Records excerpted from a collection
※

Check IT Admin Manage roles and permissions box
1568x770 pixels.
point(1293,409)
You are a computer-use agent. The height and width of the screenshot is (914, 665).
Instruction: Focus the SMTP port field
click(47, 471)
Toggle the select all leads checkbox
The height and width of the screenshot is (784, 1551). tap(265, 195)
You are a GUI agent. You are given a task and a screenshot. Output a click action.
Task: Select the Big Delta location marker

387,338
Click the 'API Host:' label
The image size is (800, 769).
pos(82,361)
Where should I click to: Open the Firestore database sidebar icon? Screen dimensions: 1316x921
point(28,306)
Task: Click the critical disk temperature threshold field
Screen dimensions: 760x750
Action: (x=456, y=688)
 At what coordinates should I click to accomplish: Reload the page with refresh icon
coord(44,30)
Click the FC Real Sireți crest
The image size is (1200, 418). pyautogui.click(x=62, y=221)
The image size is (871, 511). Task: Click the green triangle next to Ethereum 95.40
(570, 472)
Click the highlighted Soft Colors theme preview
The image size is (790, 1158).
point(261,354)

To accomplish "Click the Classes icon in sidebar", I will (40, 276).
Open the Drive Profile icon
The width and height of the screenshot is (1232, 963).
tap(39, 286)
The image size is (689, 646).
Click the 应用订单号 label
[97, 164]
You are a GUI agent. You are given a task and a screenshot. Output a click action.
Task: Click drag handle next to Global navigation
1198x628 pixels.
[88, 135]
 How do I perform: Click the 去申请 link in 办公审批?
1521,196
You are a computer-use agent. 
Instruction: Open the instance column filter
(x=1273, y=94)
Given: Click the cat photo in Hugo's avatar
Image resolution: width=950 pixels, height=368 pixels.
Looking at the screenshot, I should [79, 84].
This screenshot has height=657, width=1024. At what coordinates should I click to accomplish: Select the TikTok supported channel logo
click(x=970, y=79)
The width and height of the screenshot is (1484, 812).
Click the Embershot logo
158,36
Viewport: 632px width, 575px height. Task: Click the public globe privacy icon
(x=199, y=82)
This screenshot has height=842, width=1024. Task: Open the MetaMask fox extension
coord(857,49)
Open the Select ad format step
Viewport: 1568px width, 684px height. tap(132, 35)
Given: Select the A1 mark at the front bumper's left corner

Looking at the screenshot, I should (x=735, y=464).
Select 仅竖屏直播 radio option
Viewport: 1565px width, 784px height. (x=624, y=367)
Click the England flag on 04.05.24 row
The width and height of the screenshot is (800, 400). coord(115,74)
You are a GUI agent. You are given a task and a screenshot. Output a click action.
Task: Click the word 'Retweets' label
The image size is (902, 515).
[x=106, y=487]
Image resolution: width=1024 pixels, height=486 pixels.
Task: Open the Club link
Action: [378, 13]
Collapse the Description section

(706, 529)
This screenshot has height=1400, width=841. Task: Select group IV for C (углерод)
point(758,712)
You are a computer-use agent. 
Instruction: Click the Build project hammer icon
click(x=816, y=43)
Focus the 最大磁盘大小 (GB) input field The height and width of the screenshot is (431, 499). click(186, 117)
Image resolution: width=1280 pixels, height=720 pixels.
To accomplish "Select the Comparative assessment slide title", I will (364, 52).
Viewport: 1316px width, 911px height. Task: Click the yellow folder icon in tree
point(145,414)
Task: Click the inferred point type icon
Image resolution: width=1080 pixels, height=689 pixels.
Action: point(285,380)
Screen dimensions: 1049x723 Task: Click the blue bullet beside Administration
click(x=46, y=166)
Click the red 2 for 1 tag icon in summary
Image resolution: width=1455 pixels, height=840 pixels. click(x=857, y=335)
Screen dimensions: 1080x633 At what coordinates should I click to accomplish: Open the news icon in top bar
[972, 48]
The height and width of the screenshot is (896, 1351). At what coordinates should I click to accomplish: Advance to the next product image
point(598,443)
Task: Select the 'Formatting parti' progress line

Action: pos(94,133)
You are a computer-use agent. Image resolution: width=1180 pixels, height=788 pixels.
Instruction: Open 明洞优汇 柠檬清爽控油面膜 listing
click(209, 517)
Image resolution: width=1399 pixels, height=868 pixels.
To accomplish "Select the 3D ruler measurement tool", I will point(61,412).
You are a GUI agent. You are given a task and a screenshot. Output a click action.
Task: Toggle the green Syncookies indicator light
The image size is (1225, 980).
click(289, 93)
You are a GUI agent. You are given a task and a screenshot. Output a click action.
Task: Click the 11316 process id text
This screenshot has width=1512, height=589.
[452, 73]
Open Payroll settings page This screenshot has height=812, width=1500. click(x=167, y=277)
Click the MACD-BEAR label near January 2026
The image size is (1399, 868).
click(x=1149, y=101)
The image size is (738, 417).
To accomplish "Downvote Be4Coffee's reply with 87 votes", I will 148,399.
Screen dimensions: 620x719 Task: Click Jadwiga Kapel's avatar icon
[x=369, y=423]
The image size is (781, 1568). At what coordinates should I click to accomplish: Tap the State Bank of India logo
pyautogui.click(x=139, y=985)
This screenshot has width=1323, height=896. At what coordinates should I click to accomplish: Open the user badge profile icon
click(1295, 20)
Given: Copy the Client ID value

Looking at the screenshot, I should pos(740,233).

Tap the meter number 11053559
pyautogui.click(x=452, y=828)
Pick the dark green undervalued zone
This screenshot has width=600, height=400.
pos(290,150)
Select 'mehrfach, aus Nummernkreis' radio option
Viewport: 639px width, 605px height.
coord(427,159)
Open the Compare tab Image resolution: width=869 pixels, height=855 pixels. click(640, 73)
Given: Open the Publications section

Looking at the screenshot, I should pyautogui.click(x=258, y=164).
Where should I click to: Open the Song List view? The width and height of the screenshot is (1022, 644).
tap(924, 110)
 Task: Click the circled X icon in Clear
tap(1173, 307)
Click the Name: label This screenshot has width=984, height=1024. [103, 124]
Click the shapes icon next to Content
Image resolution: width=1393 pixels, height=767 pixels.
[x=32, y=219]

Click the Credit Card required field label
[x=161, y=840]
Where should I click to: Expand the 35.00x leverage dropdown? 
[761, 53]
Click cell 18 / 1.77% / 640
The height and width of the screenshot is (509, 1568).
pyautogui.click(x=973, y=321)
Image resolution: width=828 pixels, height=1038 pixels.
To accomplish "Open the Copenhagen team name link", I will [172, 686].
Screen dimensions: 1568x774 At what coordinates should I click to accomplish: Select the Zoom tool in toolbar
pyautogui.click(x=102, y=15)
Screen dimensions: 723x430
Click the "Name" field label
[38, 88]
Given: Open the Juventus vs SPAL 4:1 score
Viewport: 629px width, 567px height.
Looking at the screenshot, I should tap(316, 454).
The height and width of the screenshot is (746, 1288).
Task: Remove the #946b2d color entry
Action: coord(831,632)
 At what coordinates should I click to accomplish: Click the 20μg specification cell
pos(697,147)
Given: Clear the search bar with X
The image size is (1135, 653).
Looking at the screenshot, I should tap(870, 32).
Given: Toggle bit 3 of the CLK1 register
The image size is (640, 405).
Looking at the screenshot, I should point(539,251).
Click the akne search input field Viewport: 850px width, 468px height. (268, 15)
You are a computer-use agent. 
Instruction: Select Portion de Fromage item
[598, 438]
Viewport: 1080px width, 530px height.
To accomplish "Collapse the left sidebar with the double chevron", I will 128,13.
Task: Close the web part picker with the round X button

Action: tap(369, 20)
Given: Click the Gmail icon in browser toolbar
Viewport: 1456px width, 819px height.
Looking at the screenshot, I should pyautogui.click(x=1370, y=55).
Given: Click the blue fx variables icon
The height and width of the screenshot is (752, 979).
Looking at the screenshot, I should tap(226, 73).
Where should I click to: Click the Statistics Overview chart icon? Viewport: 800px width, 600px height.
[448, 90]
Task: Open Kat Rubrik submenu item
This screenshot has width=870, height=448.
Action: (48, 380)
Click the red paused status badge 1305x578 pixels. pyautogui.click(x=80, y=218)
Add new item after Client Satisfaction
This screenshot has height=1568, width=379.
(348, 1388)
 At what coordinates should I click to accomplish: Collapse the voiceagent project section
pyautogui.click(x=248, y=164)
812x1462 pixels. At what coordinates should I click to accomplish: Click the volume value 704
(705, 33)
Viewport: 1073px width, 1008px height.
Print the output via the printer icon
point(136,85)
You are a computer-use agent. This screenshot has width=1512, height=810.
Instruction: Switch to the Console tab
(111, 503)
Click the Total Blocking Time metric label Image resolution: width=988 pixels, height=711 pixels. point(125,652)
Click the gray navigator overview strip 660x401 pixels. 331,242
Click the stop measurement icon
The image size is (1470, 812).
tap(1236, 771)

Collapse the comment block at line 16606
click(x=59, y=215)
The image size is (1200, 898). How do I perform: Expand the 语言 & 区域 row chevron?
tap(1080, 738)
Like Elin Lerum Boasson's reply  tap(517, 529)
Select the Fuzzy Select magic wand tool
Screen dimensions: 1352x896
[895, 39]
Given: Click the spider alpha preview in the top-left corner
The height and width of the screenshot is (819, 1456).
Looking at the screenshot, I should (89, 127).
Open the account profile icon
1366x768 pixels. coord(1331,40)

※

Please quote the material word for word, starting at its first line and ending at the line that contains "tap(39, 286)", with both of those lines included.

Check IT Admin Manage roles and permissions box
1568x770 pixels.
point(1293,409)
You are a computer-use agent. The height and width of the screenshot is (914, 665).
Instruction: Focus the SMTP port field
click(47, 471)
Toggle the select all leads checkbox
The height and width of the screenshot is (784, 1551). tap(265, 195)
You are a GUI agent. You are given a task and a screenshot. Output a click action.
Task: Select the Big Delta location marker

387,338
Click the 'API Host:' label
The image size is (800, 769).
pos(82,361)
Where should I click to: Open the Firestore database sidebar icon? Screen dimensions: 1316x921
point(28,306)
Task: Click the critical disk temperature threshold field
Screen dimensions: 760x750
Action: (x=456, y=688)
 At what coordinates should I click to accomplish: Reload the page with refresh icon
coord(44,30)
Click the FC Real Sireți crest
The image size is (1200, 418). pyautogui.click(x=62, y=221)
The image size is (871, 511). Task: Click the green triangle next to Ethereum 95.40
(570, 472)
Click the highlighted Soft Colors theme preview
The image size is (790, 1158).
point(261,354)

To accomplish "Click the Classes icon in sidebar", I will (40, 276).
Open the Drive Profile icon
The width and height of the screenshot is (1232, 963).
tap(39, 286)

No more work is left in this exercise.